Resource use of soil invertebrates in arbuscular- and ectomycorrhizal dominated deciduous forests
Amelie Hauer, Senckenberg Museum of Natural History Görlitz (Germany)
Image credit: Amelie Hauer; Scan of the soil animal community of two samples
Soils host an immense hidden diversity of life that is crucial for soil processes and ecosystem functioning. Among these underground players, soil invertebrates are key drivers of belowground organic matter decomposition and nutrient cycling. By feeding on microbes, plant litter, and each other, they structure the soil food web - a network of feeding interactions that regulates the flow of energy and nutrients. However, understanding exactly what (and how much) soil invertebrates eat has long posed a challenge. Their small size, cryptic behavior, and the fact that they live hidden in the soil make direct observations difficult, which limits our ability to predict how (and if) soil food webs respond to changes in vegetation, land use or climate.
Changes in dominant tree species lead to distinct ecological characteristics, including the type of mycorrhizal association dominating the forest. Most trees form mutualistic partnerships with mycorrhizal fungi, which supply water and nutrients in exchange for carbon. Two major types - arbuscular mycorrhizal fungi (AMF) and ectomycorrhizal fungi (EMF) - differ in how they influence litter chemistry, microbial community composition, root exudation and soil structure. AMF trees produce higher-quality litter that decomposes quickly, fuelling bacterial growth, rapid nutrient turnover and greater diversity of saprotrophic fungi. EMF trees, in contrast, produce lower-quality litter that decomposes more slowly, favoring fungal-based pathways and slower energy flow. Given these fundamental differences, it is likely that these disparities not only shape soil invertebrate communities but also the resources available to them, potentially influencing the feeding behaviour and functional roles that different invertebrate groups play in EMF and AMF forest systems.
Image credit: Amelie Hauer; One of the sampling sites in an ectomycorrhizal forest.

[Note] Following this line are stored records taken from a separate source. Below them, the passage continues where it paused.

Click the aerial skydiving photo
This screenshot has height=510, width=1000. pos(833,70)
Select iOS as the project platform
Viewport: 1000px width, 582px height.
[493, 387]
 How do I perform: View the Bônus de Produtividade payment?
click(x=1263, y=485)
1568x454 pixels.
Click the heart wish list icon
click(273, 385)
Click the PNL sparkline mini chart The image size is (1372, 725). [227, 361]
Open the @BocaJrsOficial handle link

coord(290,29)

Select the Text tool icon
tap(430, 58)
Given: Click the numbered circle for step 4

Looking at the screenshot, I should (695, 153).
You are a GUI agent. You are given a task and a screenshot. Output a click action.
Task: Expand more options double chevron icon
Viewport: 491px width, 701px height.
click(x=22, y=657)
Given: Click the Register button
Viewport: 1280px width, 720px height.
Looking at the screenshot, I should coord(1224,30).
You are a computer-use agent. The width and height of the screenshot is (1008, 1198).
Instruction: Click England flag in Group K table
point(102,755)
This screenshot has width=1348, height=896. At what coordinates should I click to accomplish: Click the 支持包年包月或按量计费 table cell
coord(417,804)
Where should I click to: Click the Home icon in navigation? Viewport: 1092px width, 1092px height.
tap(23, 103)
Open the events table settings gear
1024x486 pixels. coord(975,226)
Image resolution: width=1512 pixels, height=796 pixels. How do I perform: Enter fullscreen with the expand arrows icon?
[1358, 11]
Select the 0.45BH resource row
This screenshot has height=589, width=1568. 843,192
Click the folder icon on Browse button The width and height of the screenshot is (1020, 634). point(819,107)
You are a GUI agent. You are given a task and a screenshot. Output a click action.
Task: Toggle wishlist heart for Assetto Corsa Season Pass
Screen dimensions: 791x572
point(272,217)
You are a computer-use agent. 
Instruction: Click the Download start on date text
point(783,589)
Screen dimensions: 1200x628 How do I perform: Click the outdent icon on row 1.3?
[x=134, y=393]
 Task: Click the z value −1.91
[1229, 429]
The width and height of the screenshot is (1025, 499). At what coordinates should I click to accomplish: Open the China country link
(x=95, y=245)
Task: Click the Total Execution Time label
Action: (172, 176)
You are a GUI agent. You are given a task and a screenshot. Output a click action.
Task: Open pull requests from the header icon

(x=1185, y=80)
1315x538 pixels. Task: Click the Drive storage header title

Little is known about whether soil invertebrates maintain consistent plant and microbial food sources in different habitats or adapt their diet to ecosystem context. To address this, we investigated how soil invertebrates utilize bacteria, fungi and plant material, and whether trophic positions (TP) - an organism's place in the food web - vary between AMF- and EMF-dominated forests. We focused on nine taxonomic groups and applied compound-specific isotope analysis of amino acids (CSIA-AA), which estimates basal resource use (where does the energy source come from) and TP of consumers using the δ¹³C and δ¹⁵N signatures in specific amino acids (AAs).
In simple terms, you can think of it like a dinner party: different cooks (plants, bacteria, fungi) each leave a unique “flavour signature” (δ¹³C) in the dishes (AAs) they produce, and the consumers (soil invertebrates) carry those signatures into their own bodies when they eat them. By measuring these signals, we can tell what they have eaten (basal resource use). Meanwhile, the nitrogen signal (δ¹⁵N) acts like a count of how many times a dish has been passed along the table. By the time the food reaches the end of the table (the flow of energy up the food chain), it has passed through several guests and the δ¹⁵N signal shows just how many steps it has traveled (TP).
Our results show that the mycorrhizal type had only a minor influence on soil animal diets. Animals in AMF forests tended to consume slightly more fungi, while those in EMF forests showed a modest increase in bacterial resource use (both not significant). Instead, the identity of the consumer - rather than the mycorrhizal context - was the main determinant of resource use. Smaller taxa, such as Collembola and mites, relied more on fungi; larger taxa, including millipedes, consumed more plant material. Earthworms showed a stronger reliance on bacterial sources. Omnivory was common across all groups, showing that soil invertebrates utilize multiple resources while still showing preferences. Food web structure (the combination of basal resource use and TP results) was broadly similar between forest types. Overall, our findings emphasize that “who you are” matters more than the type of mycorrhizal associations, underlining the importance of functional traits and taxonomy in shaping soil food web dynamics. Despite subtle differences in resource use between forest types, predictable feeding habits of invertebrate groups suggest consistent roles in soil processes, aiding the integration of soil fauna into large-scale food web and ecosystem models.